In general, compared to the calculations with zero $ \varepsilon_{6} $ , the state energies are higher in the non-zero $ \varepsilon_{6} $ calculations for most of the three-particle states (see Table 1). Normally, the calculations with more degrees of freedom give lower energy. In the present calculations with non-zero $ \varepsilon_{6} $, the ground-state is lower in energy by about 5 MeV for protons and 15 MeV for neutrons. The eigen-energies of the excited states are lower as well. The higher energies of the multi-particle states in non-zero $ \varepsilon_{6} $ calculations are mainly caused by the reduced proton $ Z = 62 $ and enlarged neutron $ N = 102 $ deformed energy gaps when the $ \varepsilon_{6} $ deformation is included. Several investigations have already given evidence that the high-order $ \varepsilon_{6} $ deformation is important for the structure of the neutron-rich rare-earth nuclei [5, 8, 21].

Figure 3 shows the experimental and calculated kinematic moment of inertia $ J^{(1)} $ for the ground-state bands in ¹⁶²Sm, ¹⁶³Eu and ¹⁶⁴Gd. No significant signature of splitting is found in these bands, and only the calculated moments of inertia for favored signature bands are shown. It is seen that the experimental data are reproduced quite well by the PNC calculations. Compared to the neighboring even-even nuclei ¹⁶²Sm and ¹⁶⁴Gd, a 10%~15% increase of $ J^{(1)} $ can be seen for the one-particle ground-state band in ¹⁶³Eu. This can be explained by the pairing reduction due to blocking. Calculations without pairing, which are not shown here, result in moments of inertia $ J^{(1)} $ that are almost the same for these three bands. $ J^{(1)} $ of the ground-state bands in ¹⁶²Sm and ¹⁶⁴Gd are very similar, although there are two more protons in ¹⁶⁴Gd than in ¹⁶²Sm. Additional information is given by the contributions of protons $ J^{(1)}_{p} $ (dashed dot lines) and neutrons $ J^{(1)}_{n} $ (dashed lines). $ J^{(1)}_{n} $ for all three bands is almost the same, while $ J^{(1)}_{p} $ for the one-particle ground-state band in ¹⁶³Eu is larger than in ¹⁶²Sm and ¹⁶⁴Gd by ~18% in the low frequency range. The 10%~15% increase of $ J^{(1)} $ in ¹⁶³Eu comes from the contribution of protons, namely, from the Pauli blocking effect of the proton $ \pi\displaystyle\frac{5}{2}^{+}[413] $ orbital.

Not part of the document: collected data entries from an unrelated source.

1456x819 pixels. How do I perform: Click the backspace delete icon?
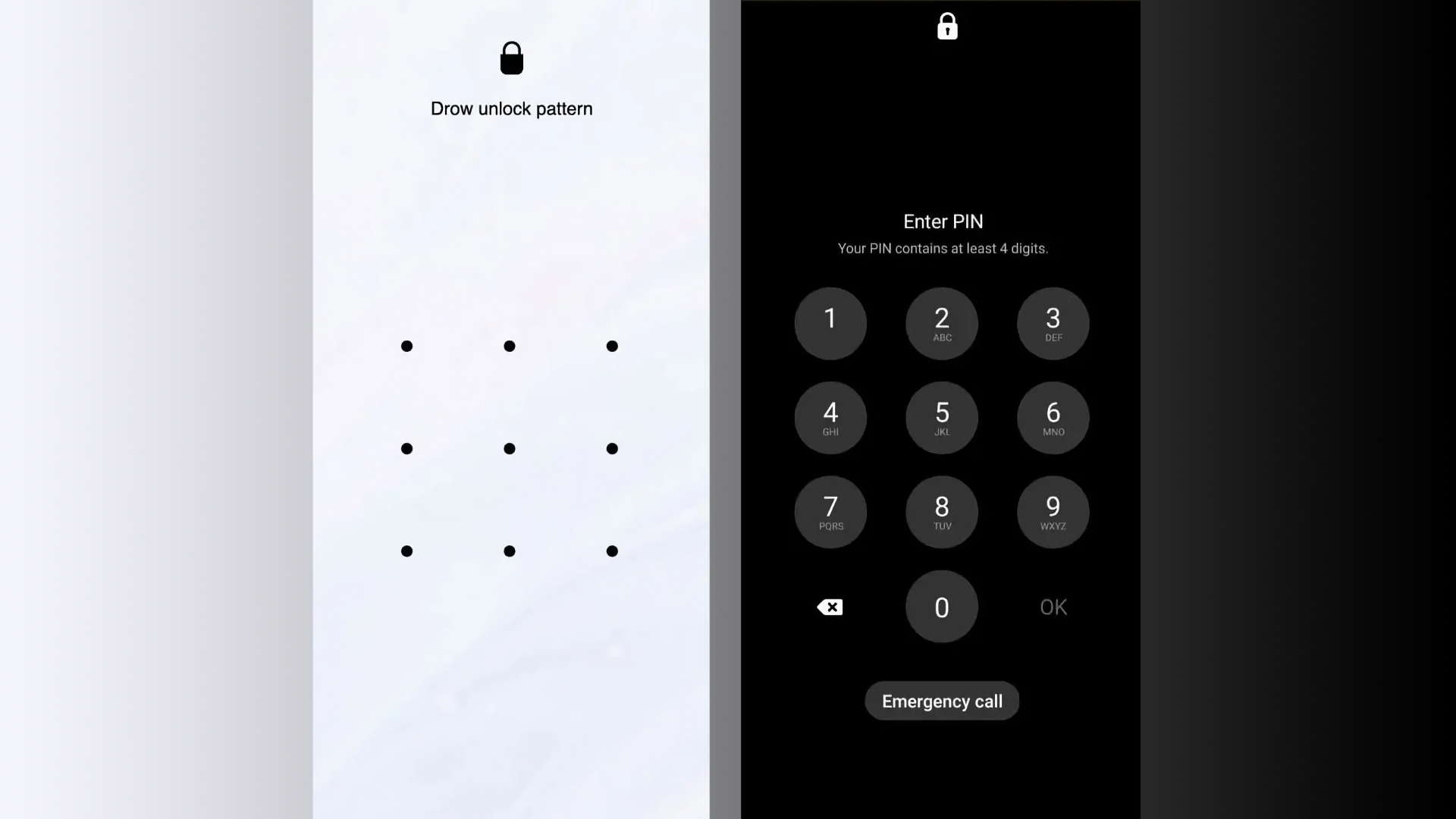[x=830, y=607]

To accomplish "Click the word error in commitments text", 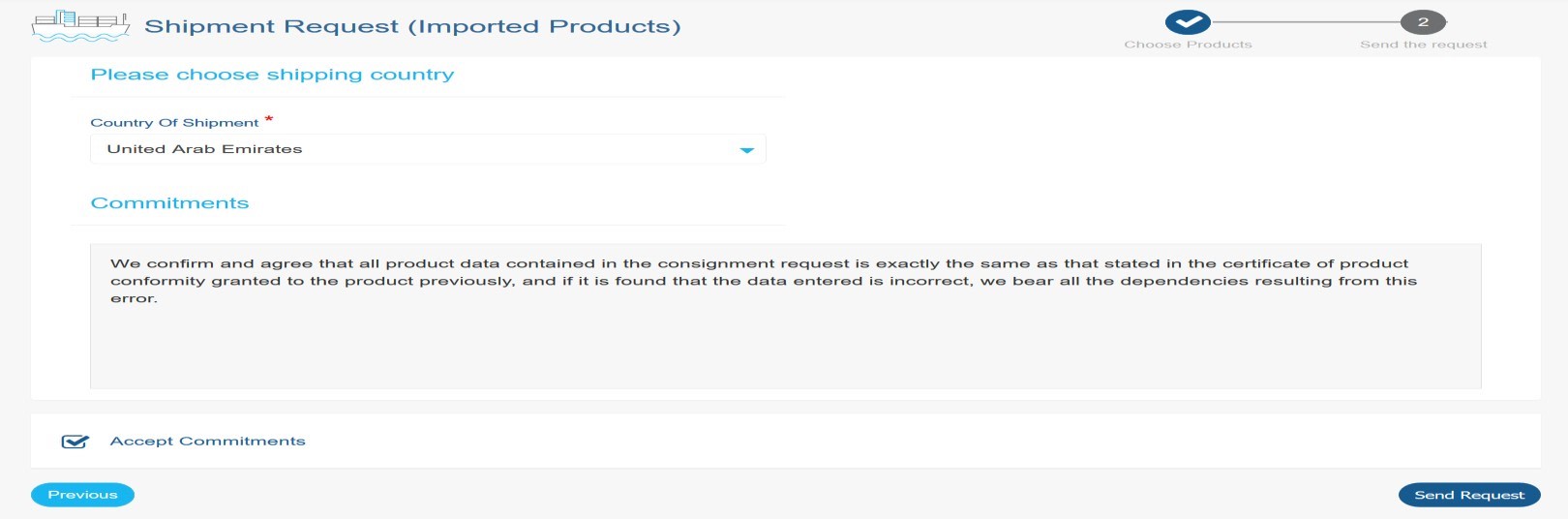I will click(x=134, y=298).
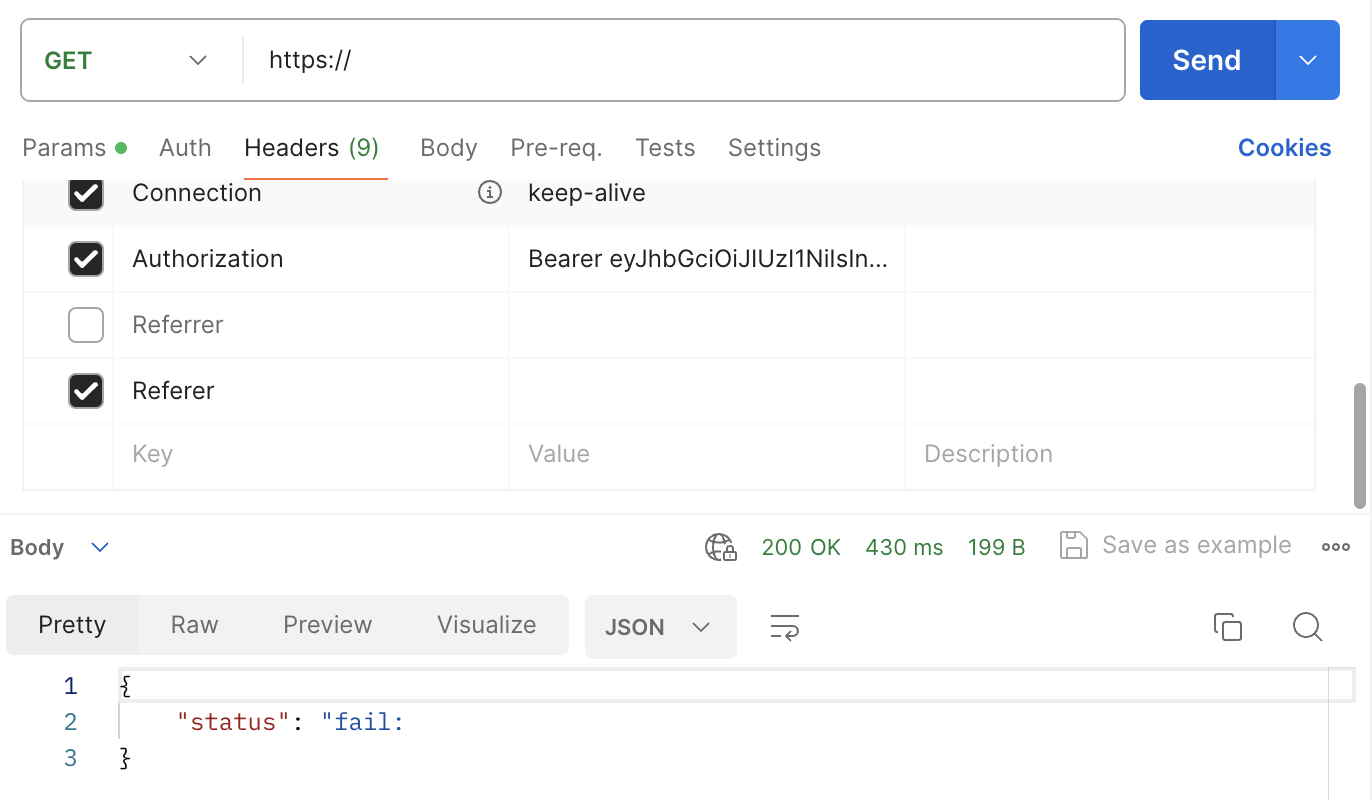Toggle line wrapping in the response viewer
The width and height of the screenshot is (1372, 800).
point(784,627)
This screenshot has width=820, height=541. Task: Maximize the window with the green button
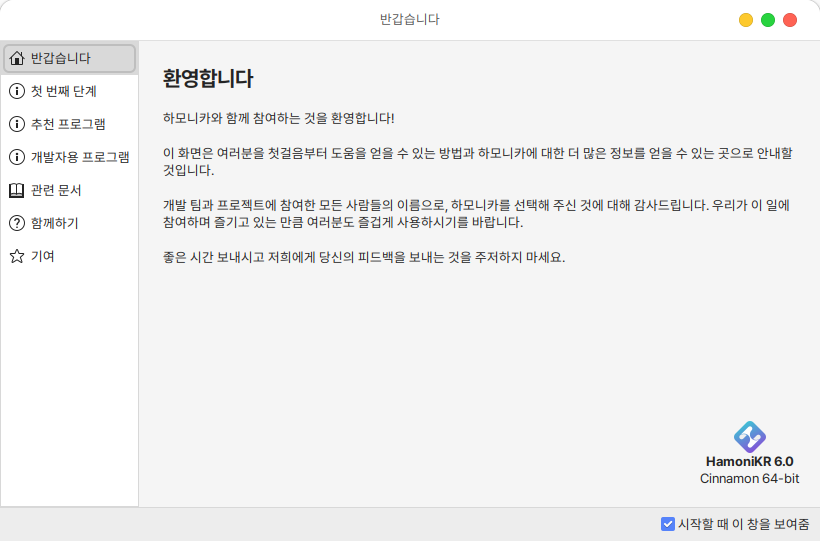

Figure 3.  (color online) Comparison of the theoretical kinematic moment of inertia $J^{(1)}$ for the ground-state bands in ¹⁶²Sm (navy), ¹⁶³Eu (olive) and ¹⁶⁴Gd (red) with the experimental data. Theoretical total moments of inertia $J^{(1)}$ are denoted by the solid lines, the contribution from protons (neutrons) $J^{(1)}_{p}$ ($J^{(1)}_{n}$) are denoted by dashed dot (dashed) lines and the experimental data are denoted by symbols.

The recently observed isomer and ground-state band in odd-Z neutron-rich rare-earth nucleus ¹⁶³Eu are investigated by using the cranked shell model, with pairing treated by a particle-number conserving method. The experimental energy of the isomer and the kinematic moment of inertia $ J^{(1)} $ of the ground-state band are reproduced very well by the theoretical calculations. This is the first time a detailed spectroscopical investigation of the observed 964(1) keV isomer and ground-state of ¹⁶³Eu is performed theoretically. To investigate the pairing and Pauli blocking effects, the rotational bands in the neighboring even-even nuclei ¹⁶²Sm and ¹⁶⁴Gd were calculated as well.

The configuration of the isomer is assigned as the two-neutron excitation of $ K^{\pi} = 4^{-} \left(\nu^{2}\displaystyle\frac{1}{2}^{-}\displaystyle\frac{7}{2}^{+}\right) $ coupled with the odd-proton $ \pi\displaystyle\frac{5}{2}^{+} $[413] state, i.e., $ \displaystyle\frac{13}{2}^{-}\left(\nu\displaystyle\frac{7}{2}^{+}[633]\otimes\nu\displaystyle\frac{1}{2}^{-}\right.$$[521]\left. \otimes\pi\displaystyle\frac{5}{2}^{+}[413] \right)$ configuration state, which is consistent with the deformed Hartree-Fock model with angular momentum projection. The high-order $ \varepsilon_{6} $ deformation plays an important role in the configuration assignment due to its effect on the nuclear mean field. More low-lying multi-particle states in ¹⁶³Eu are predicted.

Compared to the neighboring even-even nuclei ¹⁶²Sm and ¹⁶⁴Gd, a 10%~15% increase of $ J^{(1)} $ is found in the ground-state band of ¹⁶³Eu. Detailed theoretical investigations show that the increase of $ J^{(1)} $ comes from the contribution of protons. It can be explained by the pairing reduction due to the blocking of the odd-proton on the $ \pi\displaystyle\frac{5}{2}^{+} $[413] orbital in ¹⁶³Eu.